Although that leaves the question of teacher-school matches unanswered. It seems quite intuitive that some teachers that do well with well behaved kids do worse with rowdy ones, and vice versa. I wonder if there is research on that?

you mention matches between pupils and individuals, but teachers are matched with classes, so I can't immediately see where that point leads.


I wasn't at all surprised that factors such as the age and qualifications of a teacher don't make much difference, nor class sizes - but it seemed to me that having ruled these out, they shrugged as if it were all a mystery.

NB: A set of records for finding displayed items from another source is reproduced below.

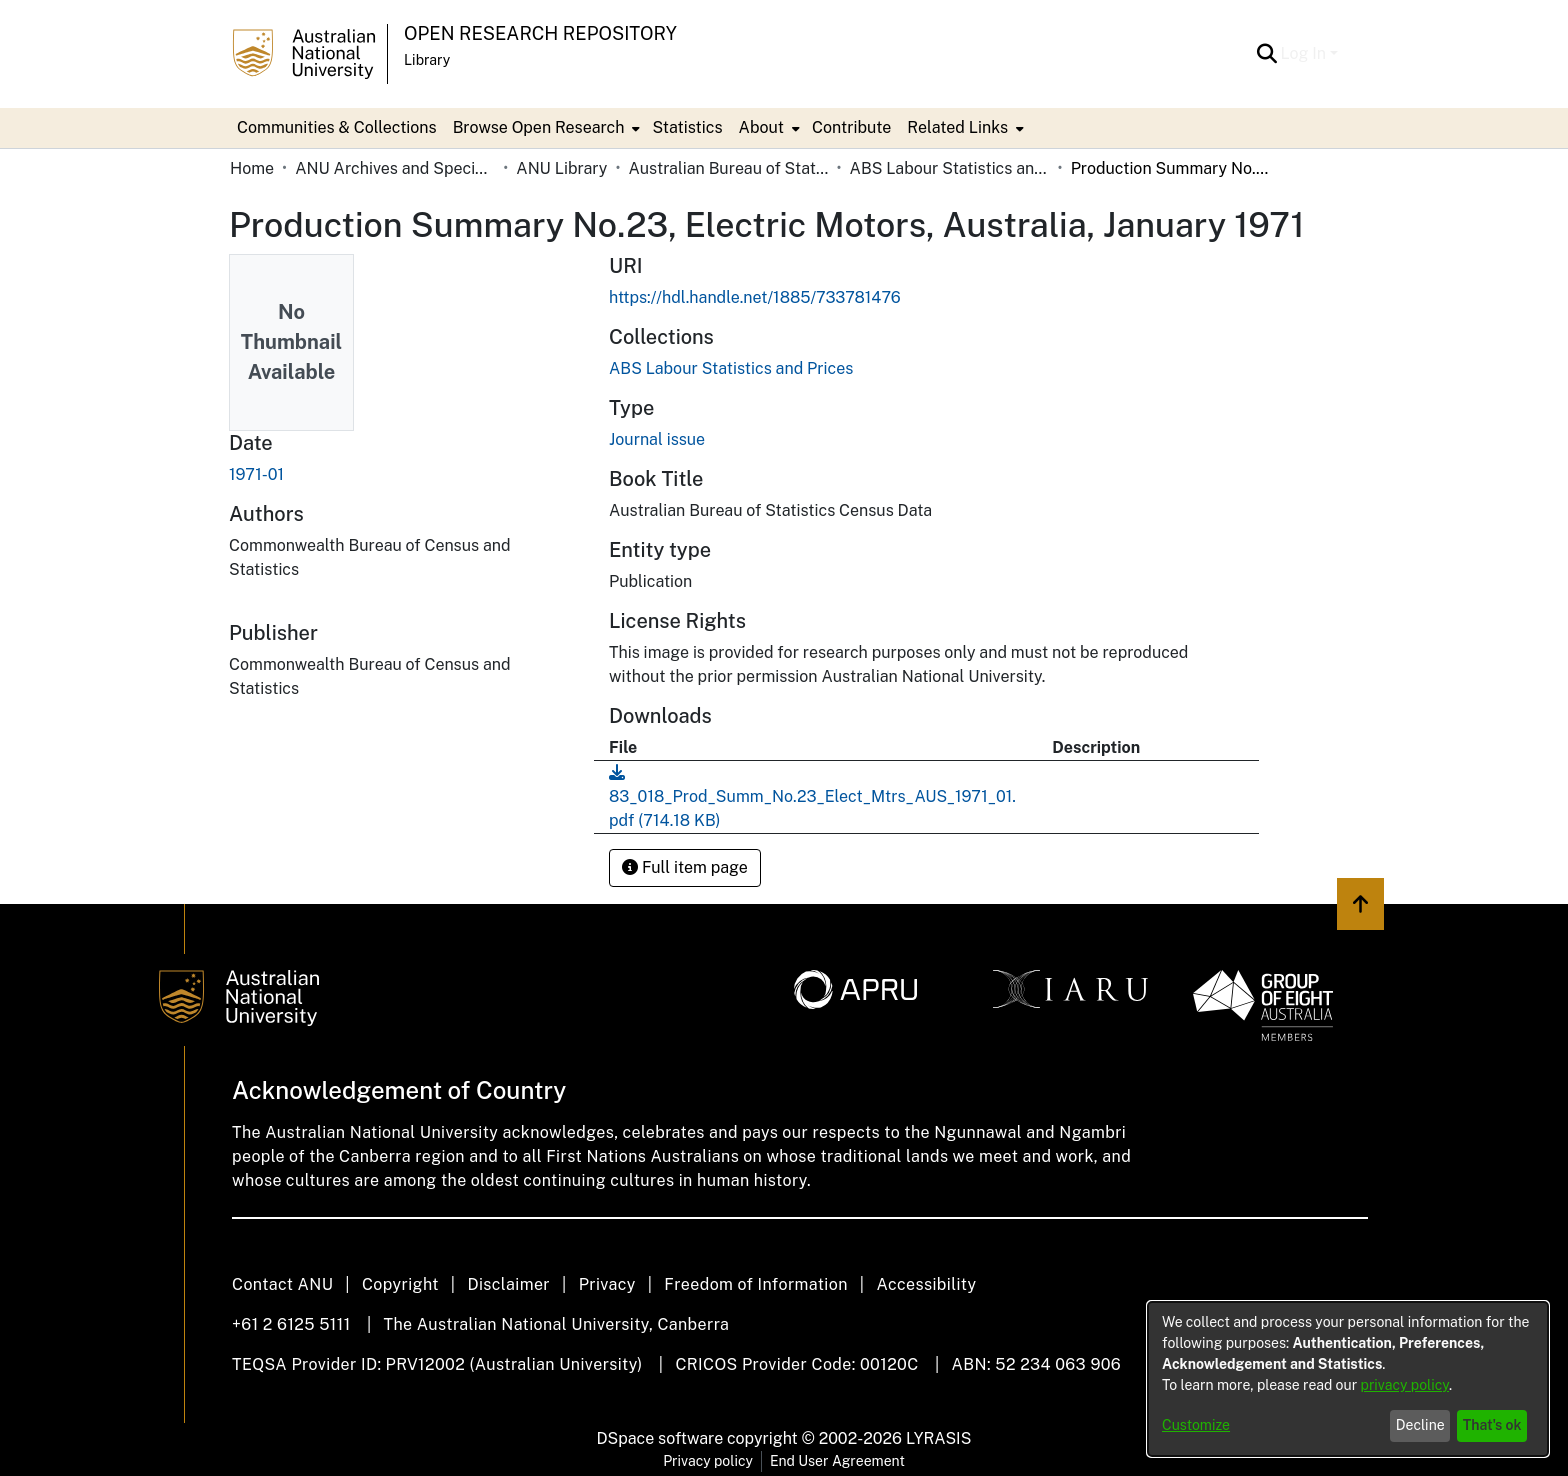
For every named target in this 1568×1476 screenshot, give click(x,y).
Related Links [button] (957, 127)
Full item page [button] (685, 867)
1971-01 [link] (256, 474)
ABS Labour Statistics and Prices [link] (950, 168)
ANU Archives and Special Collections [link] (395, 168)
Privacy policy (708, 1461)
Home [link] (252, 168)
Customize (1196, 1425)
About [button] (761, 127)
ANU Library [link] (561, 168)
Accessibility (926, 1284)
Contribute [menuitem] (851, 127)
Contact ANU (282, 1284)
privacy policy (1405, 1385)
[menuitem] (545, 128)
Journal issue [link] (657, 439)
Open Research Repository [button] (540, 33)
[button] (1267, 54)
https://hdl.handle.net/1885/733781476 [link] (755, 297)
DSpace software (660, 1438)
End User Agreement (837, 1461)
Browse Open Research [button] (539, 127)
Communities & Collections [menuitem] (337, 127)
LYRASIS (938, 1438)
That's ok (1492, 1425)
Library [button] (427, 60)
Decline (1420, 1425)
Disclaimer (508, 1284)
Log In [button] (1305, 53)
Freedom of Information (755, 1284)
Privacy (607, 1284)
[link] (731, 368)
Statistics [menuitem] (687, 127)
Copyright (400, 1284)
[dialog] (1348, 1379)
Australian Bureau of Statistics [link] (728, 168)
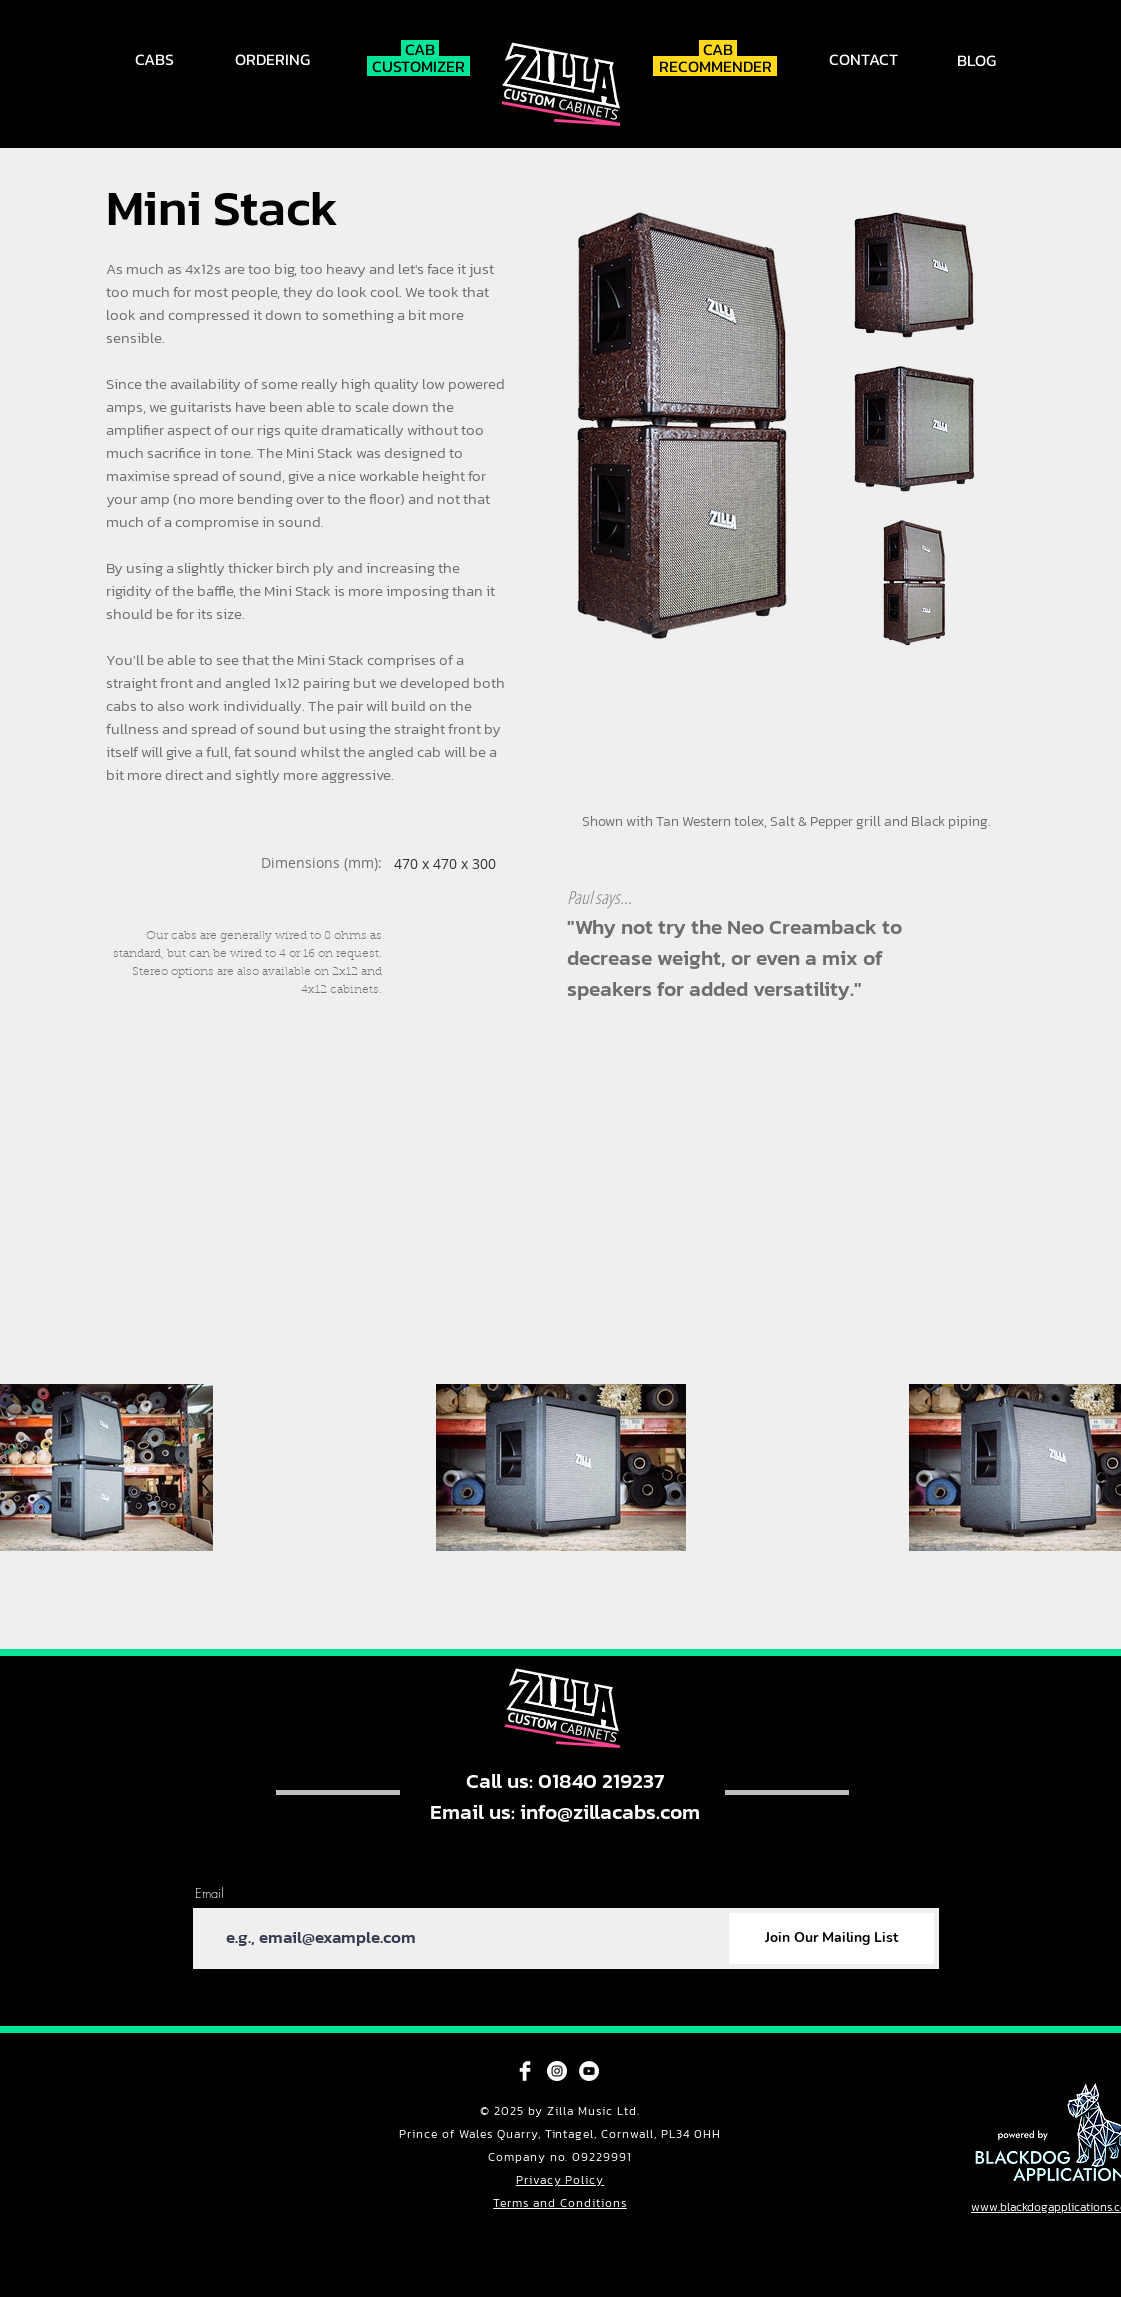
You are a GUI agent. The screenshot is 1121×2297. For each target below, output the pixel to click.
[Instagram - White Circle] (557, 2071)
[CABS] (157, 59)
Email (209, 1893)
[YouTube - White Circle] (589, 2071)
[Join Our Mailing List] (831, 1938)
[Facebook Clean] (525, 2071)
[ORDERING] (274, 59)
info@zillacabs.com (610, 1811)
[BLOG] (978, 60)
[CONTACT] (865, 59)
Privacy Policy (560, 2180)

Did they ever think of asking the kids what *they* thought made a good teacher? You'd find that they value a teacher being able to explain things clearly and being able to keep order - followed by being approachable and having a sense of humour etc. If these have any bearing on actual results, which I imagine they do, it isn't at all surprising that it takes two years to find out whether a teacher has these first two abilities - leaving me wondering if a search for these characteristics at the selection stage is fairly futile.

Other possible solutions might be making it easier for teachers to move around to maximise the chances of getting better matches. But probably more important to replicate the qualities of a good teacher on an organisational level? Presumably a teacher with indifferent class management skills would get better results in a tightly-run school, for example.

Another thought that occurred to me is even if they *could* identify the characteristics of a good teacher at the selection stage, what makes them think there would be any more available than there is now?


"Now, that comes from India"

Shame. I'd hoped someone had recognized the caste-based nature of British society there.